[Kernel] Test `DefaultJsonHandler` for empty JSON files
Which Delta project/connector is this regarding?
- [ ] Spark
- [ ] Standalone
- [ ] Flink
- [X] Kernel
- [ ] Other (fill in here)
Overview
#2211 adds a test for reading empty parquet files (and fixes a bug in our DefaultParquetReader). We should test the same for the DefaultJsonHandler.
Further details
We should test DefaultJsonHandler.readJsonFiles(...) with a file-list that includes empty JSON files in the middle of the list.
Hi @allisonport-db,
Is this ticket still open? If so I would like to help on this. 😄
@fernandocast are you still interested in working on this issue?
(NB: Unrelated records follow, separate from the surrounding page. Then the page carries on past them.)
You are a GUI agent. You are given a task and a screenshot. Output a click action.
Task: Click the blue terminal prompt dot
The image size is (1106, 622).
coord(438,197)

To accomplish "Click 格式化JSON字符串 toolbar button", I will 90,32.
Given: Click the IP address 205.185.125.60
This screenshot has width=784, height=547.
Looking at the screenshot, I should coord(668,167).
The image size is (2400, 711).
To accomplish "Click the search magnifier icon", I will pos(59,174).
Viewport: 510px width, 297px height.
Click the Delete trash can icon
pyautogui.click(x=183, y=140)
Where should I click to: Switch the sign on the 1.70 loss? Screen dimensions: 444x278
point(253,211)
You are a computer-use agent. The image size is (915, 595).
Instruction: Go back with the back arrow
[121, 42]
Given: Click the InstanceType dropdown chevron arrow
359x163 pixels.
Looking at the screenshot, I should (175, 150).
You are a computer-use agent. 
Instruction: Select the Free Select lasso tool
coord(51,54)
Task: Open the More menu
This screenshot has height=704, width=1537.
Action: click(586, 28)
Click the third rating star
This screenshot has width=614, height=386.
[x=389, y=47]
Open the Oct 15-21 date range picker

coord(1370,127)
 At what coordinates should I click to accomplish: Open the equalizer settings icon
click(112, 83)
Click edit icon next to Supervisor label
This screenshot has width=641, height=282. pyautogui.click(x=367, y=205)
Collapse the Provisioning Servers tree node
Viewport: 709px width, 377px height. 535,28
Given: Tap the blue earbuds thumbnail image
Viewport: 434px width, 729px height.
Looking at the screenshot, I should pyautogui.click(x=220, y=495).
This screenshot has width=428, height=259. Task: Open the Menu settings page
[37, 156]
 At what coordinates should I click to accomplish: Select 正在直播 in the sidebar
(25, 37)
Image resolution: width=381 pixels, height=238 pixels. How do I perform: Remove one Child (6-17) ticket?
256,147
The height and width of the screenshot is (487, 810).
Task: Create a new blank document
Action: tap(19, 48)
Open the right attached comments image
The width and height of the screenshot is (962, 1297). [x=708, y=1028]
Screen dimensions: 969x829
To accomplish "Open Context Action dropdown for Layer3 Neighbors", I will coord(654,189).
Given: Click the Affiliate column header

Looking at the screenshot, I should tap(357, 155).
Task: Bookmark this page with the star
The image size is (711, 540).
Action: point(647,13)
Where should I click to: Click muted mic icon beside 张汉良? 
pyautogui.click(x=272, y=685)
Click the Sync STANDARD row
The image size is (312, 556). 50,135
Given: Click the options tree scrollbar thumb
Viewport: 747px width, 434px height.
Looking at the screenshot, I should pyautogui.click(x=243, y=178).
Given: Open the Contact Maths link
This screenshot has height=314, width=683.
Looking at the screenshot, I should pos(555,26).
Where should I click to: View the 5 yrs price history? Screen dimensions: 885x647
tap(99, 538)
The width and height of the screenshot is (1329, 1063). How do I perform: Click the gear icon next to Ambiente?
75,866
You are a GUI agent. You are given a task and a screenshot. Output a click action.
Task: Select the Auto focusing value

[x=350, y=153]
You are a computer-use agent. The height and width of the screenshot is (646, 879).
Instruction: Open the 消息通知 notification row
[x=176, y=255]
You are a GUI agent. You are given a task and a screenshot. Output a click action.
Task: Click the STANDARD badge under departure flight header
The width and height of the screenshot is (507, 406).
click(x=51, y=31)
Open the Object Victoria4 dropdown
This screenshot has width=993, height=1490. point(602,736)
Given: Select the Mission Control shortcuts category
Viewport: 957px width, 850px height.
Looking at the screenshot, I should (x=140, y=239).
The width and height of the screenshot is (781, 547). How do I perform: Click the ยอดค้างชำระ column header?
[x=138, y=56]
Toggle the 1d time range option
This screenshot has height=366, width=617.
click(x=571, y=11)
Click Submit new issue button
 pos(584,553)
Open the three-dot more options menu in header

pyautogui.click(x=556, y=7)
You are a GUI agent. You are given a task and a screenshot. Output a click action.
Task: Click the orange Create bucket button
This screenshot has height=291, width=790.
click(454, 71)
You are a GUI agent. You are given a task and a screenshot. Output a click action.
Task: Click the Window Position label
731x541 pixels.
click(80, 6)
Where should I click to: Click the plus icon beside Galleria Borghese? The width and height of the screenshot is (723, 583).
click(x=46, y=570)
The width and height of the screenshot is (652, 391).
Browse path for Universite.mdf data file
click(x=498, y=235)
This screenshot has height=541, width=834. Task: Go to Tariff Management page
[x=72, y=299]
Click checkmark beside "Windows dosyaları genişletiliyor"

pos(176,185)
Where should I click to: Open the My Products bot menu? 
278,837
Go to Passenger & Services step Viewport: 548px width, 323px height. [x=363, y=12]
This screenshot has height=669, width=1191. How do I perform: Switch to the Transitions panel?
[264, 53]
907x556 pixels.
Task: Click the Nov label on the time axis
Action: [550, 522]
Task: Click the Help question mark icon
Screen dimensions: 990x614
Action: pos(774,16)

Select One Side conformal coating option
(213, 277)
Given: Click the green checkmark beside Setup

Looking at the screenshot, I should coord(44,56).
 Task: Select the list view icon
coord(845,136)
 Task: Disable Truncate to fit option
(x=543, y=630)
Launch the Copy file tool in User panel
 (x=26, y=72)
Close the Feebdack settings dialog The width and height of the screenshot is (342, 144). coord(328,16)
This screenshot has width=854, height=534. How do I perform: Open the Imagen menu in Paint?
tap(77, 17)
Let me know if you have any questions.
@fernandocast are you still interested in working on this issue? Let me know if you have any questions.
Yes, I'm still interested. Sorry, I have been kind of busy but I'm gonna start this week.
@fernandocast are you still interested in working on this issue? Let me know if you have any questions.
One question @vkorukanti, I noticed that the method DefaultJsonHandler.readJsonFiles doesn't works well if the list of files contains and empty file in the middle. Is this the expected behavior ? or should I fix this and also perform the tests?
Example of current behaviour:
list of json files 1.json -> {non_empty_json} 1_empty.json -> empty 2.json -> {non_empty_json}
in this case the current code just read data from 1.json and stops when it found the empty file.
@fernandocast Yep, it is a bug. You can fix it by calling the hasNext recursively within the current hasNext implementation. Please fix the bug along with the tests.